FreeBSD Developers Will Not Trust Chip-Based Encryption

← Back to Stories (view on slashdot.org)

FreeBSD Developers Will Not Trust Chip-Based Encryption

Posted by Soulskill on Wednesday December 11, 2013 @09:05AM from the fool-me-once,-shame-on-you dept.

New submitter srobert writes "An article at Ars Technica explains how, following stories of NSA leaks, FreeBSD developers will not rely solely on Intel's or Via's chip-based random number generators for /dev/random values. The values will first be seeded through another randomization algorithm known as 'Yarrow.' The changes are effective with the upcoming FreeBSD 10.0 (for which the first of three planned release candidates became available last week)."

2 of 178 comments (clear)

Min score:

Reason:

Sort:

Re: what's that going to accomplish? by Anonymous Coward · 2013-12-11 09:24 · Score: 5, Informative

https://www.schneier.com/yarrow-qa.html
your ignorance is unjustifiable
Re:Very Smart Move by Anonymous Coward · 2013-12-11 13:45 · Score: 5, Informative

I take it you didn't even actually read what he said, then.

Linus Torvalds responds:
Where do I start a petition to raise the IQ and kernel knowledge of people?
Guys, go read drivers/char/random.c.

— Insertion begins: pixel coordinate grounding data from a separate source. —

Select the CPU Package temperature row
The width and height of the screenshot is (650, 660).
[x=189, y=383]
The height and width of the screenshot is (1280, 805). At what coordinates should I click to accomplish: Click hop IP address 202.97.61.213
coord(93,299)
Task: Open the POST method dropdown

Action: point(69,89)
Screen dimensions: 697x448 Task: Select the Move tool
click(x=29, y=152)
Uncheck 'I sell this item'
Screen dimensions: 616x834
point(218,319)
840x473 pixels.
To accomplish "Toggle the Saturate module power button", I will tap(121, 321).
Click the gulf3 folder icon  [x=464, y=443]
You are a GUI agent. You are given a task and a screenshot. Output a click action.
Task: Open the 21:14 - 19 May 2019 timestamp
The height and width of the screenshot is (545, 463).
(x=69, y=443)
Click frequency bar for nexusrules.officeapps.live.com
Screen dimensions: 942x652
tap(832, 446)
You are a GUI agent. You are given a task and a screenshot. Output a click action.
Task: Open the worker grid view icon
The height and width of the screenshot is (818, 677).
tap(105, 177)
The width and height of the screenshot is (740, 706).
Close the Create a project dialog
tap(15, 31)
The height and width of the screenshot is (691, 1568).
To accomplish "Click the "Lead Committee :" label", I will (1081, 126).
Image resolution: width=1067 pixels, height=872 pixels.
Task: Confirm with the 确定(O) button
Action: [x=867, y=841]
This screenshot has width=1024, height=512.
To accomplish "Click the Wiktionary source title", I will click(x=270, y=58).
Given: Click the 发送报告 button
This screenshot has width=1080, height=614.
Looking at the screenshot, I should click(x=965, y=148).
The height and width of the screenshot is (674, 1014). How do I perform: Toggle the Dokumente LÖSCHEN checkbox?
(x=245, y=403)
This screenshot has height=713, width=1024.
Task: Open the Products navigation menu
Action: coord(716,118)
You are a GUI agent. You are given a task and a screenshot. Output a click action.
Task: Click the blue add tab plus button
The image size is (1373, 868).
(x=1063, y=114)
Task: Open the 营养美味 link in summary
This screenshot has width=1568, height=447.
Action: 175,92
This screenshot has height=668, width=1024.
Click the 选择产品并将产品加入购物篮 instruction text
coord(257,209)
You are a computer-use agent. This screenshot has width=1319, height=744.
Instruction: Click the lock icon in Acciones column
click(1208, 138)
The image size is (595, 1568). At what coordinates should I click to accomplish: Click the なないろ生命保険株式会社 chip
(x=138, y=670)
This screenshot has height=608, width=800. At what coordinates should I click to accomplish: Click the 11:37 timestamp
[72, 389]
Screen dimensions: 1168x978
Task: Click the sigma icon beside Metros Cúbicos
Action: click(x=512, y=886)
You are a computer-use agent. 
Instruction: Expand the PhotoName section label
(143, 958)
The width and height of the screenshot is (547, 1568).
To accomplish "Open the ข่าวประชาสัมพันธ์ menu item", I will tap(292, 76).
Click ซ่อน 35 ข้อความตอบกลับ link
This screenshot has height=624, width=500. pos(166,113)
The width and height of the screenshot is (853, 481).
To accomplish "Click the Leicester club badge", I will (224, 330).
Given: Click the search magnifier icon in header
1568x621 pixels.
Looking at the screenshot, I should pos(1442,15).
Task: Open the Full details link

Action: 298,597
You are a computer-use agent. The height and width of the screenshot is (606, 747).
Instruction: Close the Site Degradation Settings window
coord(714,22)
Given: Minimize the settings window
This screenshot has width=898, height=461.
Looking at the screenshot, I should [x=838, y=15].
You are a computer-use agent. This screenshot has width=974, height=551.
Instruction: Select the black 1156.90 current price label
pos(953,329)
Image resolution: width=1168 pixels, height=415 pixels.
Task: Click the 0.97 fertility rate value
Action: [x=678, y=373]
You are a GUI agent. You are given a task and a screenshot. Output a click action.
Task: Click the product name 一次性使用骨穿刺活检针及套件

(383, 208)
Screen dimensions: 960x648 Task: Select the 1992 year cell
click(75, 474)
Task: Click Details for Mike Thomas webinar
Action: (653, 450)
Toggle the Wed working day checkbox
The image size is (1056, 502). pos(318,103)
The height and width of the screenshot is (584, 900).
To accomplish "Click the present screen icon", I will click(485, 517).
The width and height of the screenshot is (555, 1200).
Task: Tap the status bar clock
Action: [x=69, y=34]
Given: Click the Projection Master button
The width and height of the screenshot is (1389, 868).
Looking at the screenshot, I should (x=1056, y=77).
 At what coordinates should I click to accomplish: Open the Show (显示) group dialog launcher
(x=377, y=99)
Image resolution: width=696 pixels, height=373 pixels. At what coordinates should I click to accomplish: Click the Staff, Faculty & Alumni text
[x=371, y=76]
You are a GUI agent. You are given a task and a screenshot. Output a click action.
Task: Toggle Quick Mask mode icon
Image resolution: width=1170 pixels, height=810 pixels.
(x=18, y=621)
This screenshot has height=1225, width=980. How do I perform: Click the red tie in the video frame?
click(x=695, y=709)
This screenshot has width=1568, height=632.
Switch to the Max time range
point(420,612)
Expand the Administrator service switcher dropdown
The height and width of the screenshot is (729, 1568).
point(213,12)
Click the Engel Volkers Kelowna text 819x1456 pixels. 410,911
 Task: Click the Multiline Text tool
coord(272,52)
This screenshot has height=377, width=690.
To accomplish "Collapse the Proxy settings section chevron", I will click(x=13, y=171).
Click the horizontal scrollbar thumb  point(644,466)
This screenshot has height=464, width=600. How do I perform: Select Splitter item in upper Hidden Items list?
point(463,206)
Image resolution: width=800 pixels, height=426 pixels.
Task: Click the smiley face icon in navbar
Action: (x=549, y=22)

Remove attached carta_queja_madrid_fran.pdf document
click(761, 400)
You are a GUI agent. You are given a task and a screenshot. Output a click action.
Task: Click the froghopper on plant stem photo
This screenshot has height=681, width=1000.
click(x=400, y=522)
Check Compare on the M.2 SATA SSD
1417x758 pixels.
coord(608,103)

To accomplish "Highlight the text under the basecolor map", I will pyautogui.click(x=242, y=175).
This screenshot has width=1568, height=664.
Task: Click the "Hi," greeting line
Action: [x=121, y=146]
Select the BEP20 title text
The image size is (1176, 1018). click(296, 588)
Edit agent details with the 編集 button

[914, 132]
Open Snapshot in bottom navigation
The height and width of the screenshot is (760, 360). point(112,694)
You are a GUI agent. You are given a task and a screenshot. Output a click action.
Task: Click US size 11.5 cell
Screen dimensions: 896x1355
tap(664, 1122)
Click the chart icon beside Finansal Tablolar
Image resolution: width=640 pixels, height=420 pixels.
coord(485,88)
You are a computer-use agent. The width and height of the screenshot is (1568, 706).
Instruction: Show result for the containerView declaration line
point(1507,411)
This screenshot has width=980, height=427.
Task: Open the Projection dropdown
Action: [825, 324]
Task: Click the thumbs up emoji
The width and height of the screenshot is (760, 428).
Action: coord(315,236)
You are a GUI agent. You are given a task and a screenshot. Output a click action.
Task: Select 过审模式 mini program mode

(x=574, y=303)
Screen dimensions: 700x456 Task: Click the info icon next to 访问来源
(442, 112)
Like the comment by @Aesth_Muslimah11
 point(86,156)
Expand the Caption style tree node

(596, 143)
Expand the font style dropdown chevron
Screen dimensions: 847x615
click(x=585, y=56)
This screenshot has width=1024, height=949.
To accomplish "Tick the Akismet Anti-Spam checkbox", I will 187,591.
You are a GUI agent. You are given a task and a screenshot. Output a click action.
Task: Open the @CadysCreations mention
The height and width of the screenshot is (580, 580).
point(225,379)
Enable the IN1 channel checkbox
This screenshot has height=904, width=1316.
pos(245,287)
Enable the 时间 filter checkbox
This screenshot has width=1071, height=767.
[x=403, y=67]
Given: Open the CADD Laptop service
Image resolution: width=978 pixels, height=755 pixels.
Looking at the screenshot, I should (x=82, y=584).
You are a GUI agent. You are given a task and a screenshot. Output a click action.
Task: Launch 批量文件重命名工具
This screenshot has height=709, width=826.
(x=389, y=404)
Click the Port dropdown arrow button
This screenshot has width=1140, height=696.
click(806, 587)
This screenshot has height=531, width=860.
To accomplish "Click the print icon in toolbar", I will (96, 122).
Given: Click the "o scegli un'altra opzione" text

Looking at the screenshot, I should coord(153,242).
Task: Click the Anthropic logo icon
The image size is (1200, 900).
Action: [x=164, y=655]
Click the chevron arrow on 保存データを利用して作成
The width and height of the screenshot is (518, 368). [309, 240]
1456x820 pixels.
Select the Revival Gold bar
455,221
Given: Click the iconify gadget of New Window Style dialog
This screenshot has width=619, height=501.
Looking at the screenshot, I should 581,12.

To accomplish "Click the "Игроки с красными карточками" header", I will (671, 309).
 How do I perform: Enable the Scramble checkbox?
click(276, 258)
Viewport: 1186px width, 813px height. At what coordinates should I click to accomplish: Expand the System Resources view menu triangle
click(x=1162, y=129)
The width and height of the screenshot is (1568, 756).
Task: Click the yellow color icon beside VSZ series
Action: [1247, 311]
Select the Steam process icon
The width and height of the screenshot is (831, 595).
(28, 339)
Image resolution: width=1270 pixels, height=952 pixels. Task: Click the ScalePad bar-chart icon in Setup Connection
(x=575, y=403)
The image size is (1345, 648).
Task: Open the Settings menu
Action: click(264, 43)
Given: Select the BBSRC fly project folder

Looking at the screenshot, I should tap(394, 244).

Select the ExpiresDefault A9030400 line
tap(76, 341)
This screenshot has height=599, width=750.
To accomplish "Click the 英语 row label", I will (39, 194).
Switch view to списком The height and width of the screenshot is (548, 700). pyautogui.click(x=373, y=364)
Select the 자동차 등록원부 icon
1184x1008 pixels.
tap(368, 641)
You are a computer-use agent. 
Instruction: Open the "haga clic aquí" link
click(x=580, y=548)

Then, learn about cryptography. Finally, come back here and admit to the world that you were wrong.
Short answer: we actually know what we are doing. You don't.
Long answer: we use rdrand as _one_ of many inputs into the random pool, and we use it as a way to _improve_ that random pool. So even if rdrand were to be back-doored by the NSA, our use of rdrand actually improves the quality of the random numbers you get from /dev/random.
Really short answer: you're ignorant.
TL;DR: Linux was NOT trusting chips and doing a variant of what FreeBSD plans to do now since quite a bit before.